The current prototype asks learners to write an all-staff phishing warning email in response to a workplace scenario. They can review the same rubric the evaluator uses, optionally access drafting support, submit their response for analysis, and receive criterion-level feedback plus a suggested rewrite.

Result

What this proof of concept is demonstrating is a credible alternative to traditional pre-configured assessment logic: authentic learner performance, transparent scoring criteria, traceable AI behavior, and a reviewer-facing system trace that makes the product direction easier to inspect and discuss.

Overview

Project Background

This project starts from an instructional design problem rather than a technology-first brief. In many workplace learning contexts, assessments still over-index on multiple choice, short answer recall, or static "correct answer" logic. Those formats are easy to scale, but they often fail to capture whether someone can produce a real workplace artifact under realistic constraints.

I'm exploring a better pattern: what if the learner completed an authentic communication task, and AI was used not to replace the instructional design, but to operationalize a visible rubric, return criterion-level feedback, and make open-ended practice more scalable?

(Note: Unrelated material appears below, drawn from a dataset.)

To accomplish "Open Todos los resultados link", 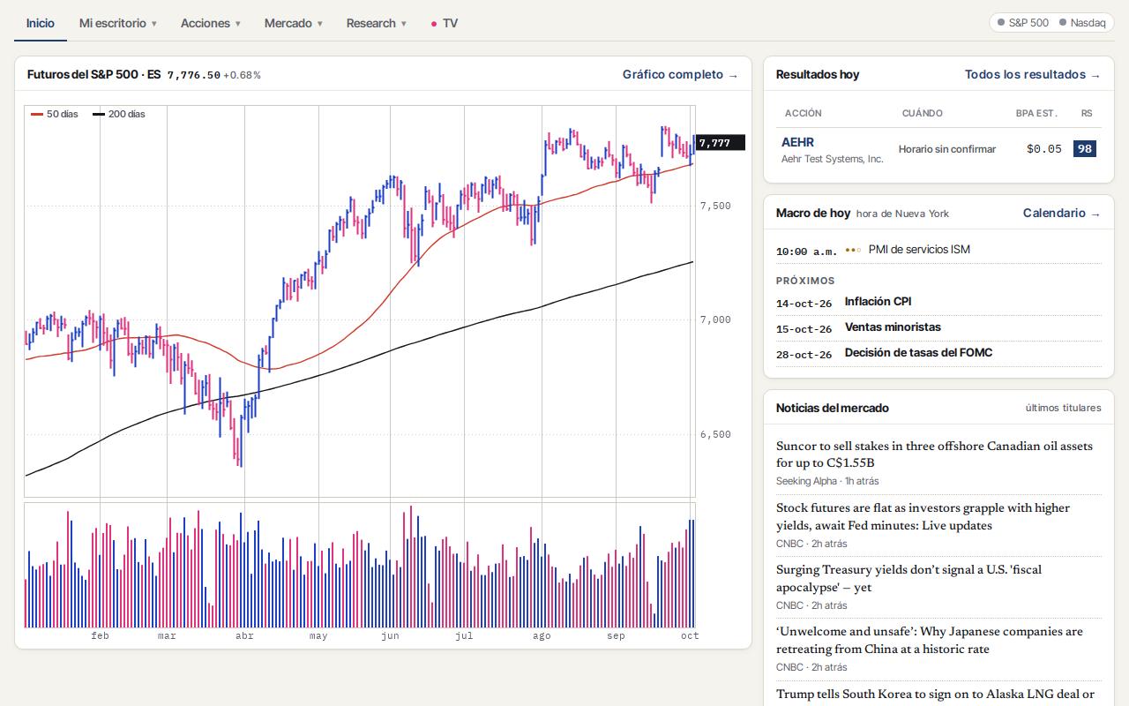I will (1033, 74).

The use case I'm using is intentionally narrow and credible: writing an all-staff phishing warning email. It is a realistic workplace task, quick to understand, and rich enough to evaluate clarity, tone, structure, and action guidance.

The Challenge

Authenticity, Transparency, and Support in Tension

This is not simply a UI exercise or a generic "AI feedback" demo. The core challenge is designing an assessment experience that balances three competing needs. The design problem is not "how do I add AI?" — it is "how do I structure AI so it strengthens the assessment experience without distorting what the assessment is supposed to measure?"

Design Tension

Design Response

Authenticity — the learner needs to write a realistic workplace artifact, not answer a disguised quiz

Scenario-based writing task (all-staff phishing warning email) with a plausible context and clear performance expectations — not a pre-programmed "correct answer"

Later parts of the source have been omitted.